Since only the text is wanted, print every entry below exactly and omit the images.

── Data shown ──

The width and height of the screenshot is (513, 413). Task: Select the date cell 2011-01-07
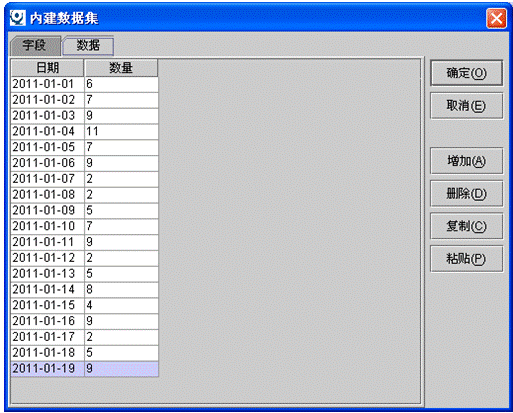point(48,179)
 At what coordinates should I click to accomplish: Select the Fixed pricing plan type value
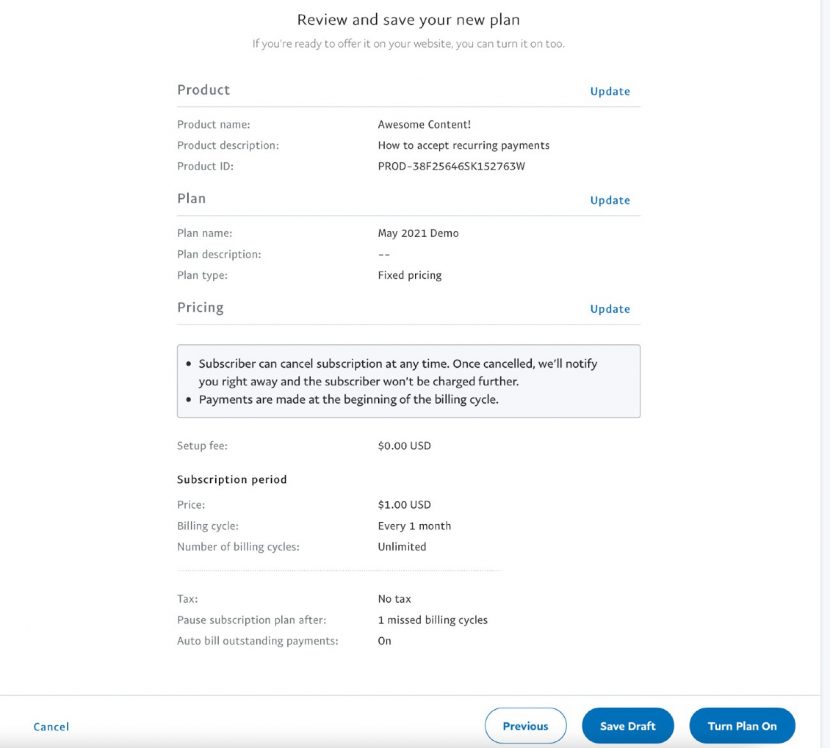pyautogui.click(x=407, y=275)
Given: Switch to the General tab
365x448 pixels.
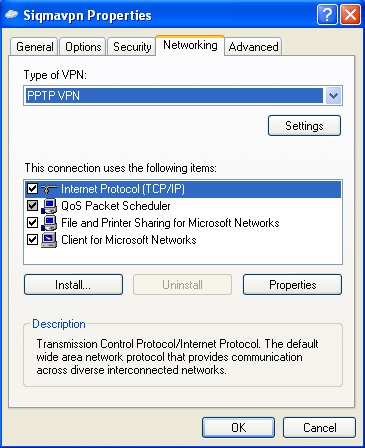Looking at the screenshot, I should pyautogui.click(x=35, y=47).
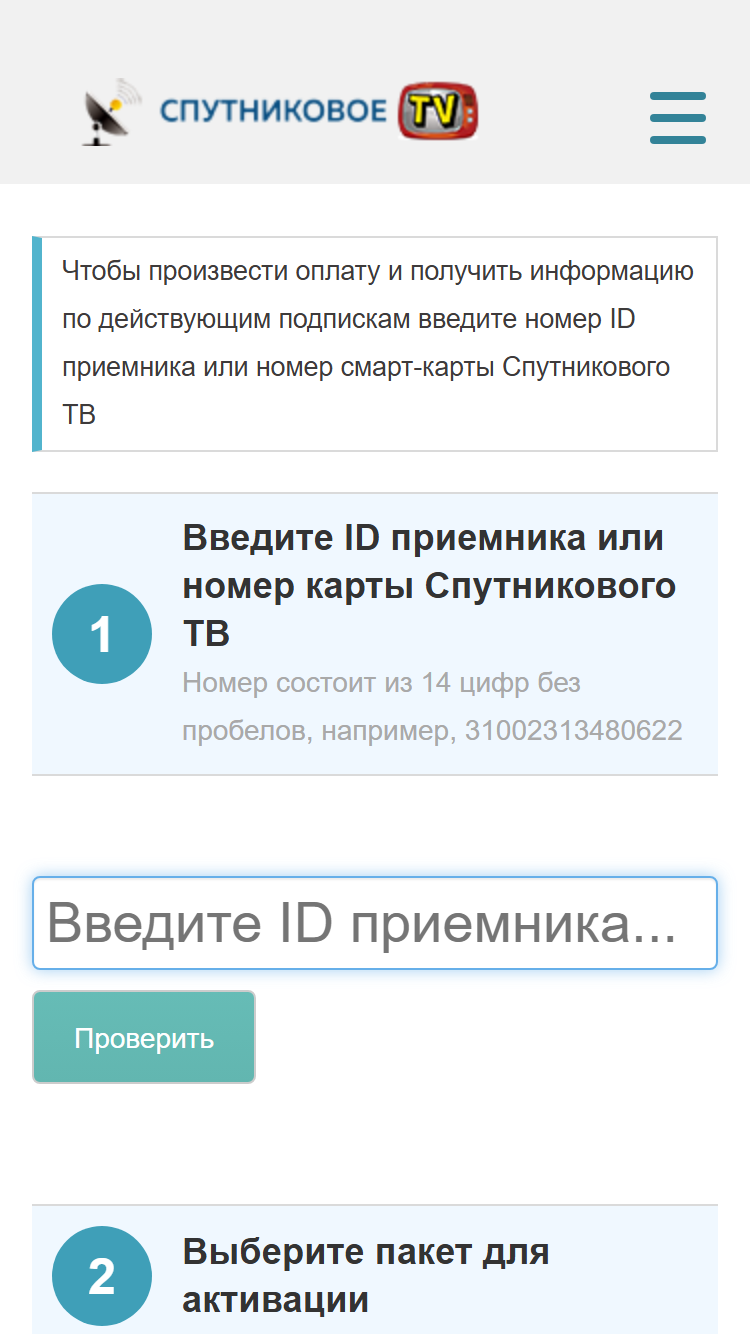Click the word активации in the step 2 heading
750x1334 pixels.
click(275, 1300)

───

* **Solved exercise**:
The width and height of the screenshot is (513, 413). Task: Select the date cell 2011-01-07
point(48,179)
 At what coordinates should I click to accomplish: Select the Fixed pricing plan type value
pyautogui.click(x=407, y=275)
Given: Switch to the General tab
365x448 pixels.
Looking at the screenshot, I should pyautogui.click(x=35, y=47).
Click the word активации in the step 2 heading
750x1334 pixels.
click(275, 1300)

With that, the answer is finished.